Post by retiredjg » Wed Jul 01, 2020 6:59 am

Pikachu0550 wrote:
Wed Jul 01, 2020 12:54 am
celia wrote:
Tue Jun 30, 2020 10:32 pm
Note that if you can get that rollover to the 401K done soon, you can still contribute non-deductible contributions to a new IRA for 2019 (to keep the rollover and new contribution separate from each other) if you had wages last year and didn't contribute to an IRA last year. July 15 is the contribution deadline for 2019. Then when the 401K rollover is complete, you can do a Roth conversion. Repeat for your 2020 nondeductible contribution.

If you do this and have already filed your 2019 taxes, you will have to mail in a standalone Form 8606 to the IRS to report the 2019 non-deductible contribution.
Hmmm... Interesting idea, though I am not sure I could swing it by July 15th!
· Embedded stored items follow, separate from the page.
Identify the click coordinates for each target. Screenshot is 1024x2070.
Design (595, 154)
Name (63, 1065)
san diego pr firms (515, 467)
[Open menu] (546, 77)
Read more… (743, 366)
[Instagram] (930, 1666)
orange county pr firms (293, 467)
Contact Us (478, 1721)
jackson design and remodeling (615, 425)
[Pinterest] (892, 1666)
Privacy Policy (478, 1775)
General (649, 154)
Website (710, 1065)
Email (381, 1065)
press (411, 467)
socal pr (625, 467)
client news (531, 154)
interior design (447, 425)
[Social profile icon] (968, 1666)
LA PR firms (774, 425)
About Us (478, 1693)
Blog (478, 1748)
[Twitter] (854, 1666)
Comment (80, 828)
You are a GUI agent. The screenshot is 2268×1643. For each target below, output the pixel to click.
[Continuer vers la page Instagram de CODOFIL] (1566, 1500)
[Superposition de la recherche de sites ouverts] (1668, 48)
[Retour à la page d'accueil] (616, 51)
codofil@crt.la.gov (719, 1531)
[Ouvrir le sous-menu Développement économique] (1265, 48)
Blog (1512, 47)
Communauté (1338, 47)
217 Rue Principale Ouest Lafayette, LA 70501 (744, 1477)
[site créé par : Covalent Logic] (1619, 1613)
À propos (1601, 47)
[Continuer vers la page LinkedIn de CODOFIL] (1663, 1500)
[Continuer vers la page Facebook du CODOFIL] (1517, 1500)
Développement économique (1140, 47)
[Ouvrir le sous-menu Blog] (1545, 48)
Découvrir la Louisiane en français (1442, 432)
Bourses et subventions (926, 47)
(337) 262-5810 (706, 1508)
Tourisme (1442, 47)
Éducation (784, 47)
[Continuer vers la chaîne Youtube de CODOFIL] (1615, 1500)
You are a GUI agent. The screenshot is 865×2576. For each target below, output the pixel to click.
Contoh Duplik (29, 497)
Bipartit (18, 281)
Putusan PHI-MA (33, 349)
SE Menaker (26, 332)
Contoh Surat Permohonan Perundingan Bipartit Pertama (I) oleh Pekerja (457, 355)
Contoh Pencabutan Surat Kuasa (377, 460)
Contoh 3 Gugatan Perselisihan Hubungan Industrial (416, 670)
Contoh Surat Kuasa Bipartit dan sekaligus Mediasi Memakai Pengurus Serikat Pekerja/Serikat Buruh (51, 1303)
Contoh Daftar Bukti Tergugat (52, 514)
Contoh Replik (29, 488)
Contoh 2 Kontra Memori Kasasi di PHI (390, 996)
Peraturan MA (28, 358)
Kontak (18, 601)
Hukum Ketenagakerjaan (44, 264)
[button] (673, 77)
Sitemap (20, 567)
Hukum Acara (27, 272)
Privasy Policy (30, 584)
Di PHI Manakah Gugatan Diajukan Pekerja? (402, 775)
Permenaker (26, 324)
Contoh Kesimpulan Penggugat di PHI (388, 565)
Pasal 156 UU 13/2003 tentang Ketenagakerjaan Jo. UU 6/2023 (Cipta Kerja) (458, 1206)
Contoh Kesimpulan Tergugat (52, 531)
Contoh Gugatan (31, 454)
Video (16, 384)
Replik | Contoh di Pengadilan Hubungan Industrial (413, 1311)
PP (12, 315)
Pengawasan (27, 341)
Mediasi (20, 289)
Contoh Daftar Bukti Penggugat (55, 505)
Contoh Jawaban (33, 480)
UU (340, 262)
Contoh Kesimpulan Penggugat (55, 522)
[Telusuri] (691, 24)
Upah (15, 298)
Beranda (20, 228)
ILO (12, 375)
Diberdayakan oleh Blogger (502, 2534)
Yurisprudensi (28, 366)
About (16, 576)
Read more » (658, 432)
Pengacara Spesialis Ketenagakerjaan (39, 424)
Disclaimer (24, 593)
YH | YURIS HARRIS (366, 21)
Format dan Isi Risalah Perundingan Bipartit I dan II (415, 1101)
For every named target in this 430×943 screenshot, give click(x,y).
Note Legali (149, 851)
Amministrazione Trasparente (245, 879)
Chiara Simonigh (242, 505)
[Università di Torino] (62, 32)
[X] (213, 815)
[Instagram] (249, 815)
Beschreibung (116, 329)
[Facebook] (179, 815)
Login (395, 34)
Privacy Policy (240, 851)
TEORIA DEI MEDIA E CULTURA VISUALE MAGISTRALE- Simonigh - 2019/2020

So what you are saying is that if I manage to swing this - the rollover into 401K, open a new IRA (I don't have any), deposit after tax money there, and roll it over to Roth IRA - all before July 15h - then it will still count for 2019? Ugh... I wish I initiated the rollover a week earlier! I am still waiting on the check from Schwab. Not sure it will be done in time. But I could try.
Thanks!
No. You only need to do the 2019 contribution by July 15. However, do not do this unless you are confident that your 401k will accept the rollover.

If you do make the contribution now and something happens to prevent the rollover you should "un do" the contribution by contacting your IRA custodian (don't just take the money out yourself0. You can do that until October 15th. Sounds like you will know something by then.

If you make the contribution for 2019 in 2020, you will need to send a 2019 Form 8606 to the IRS. Just sign it and send it to the usual address.

The conversion stage of the back door will presumably be completed in 2020 - and that is captured on the 2020 Form 8606. You can do a contribution and conversion for 2020 at the same time if you want.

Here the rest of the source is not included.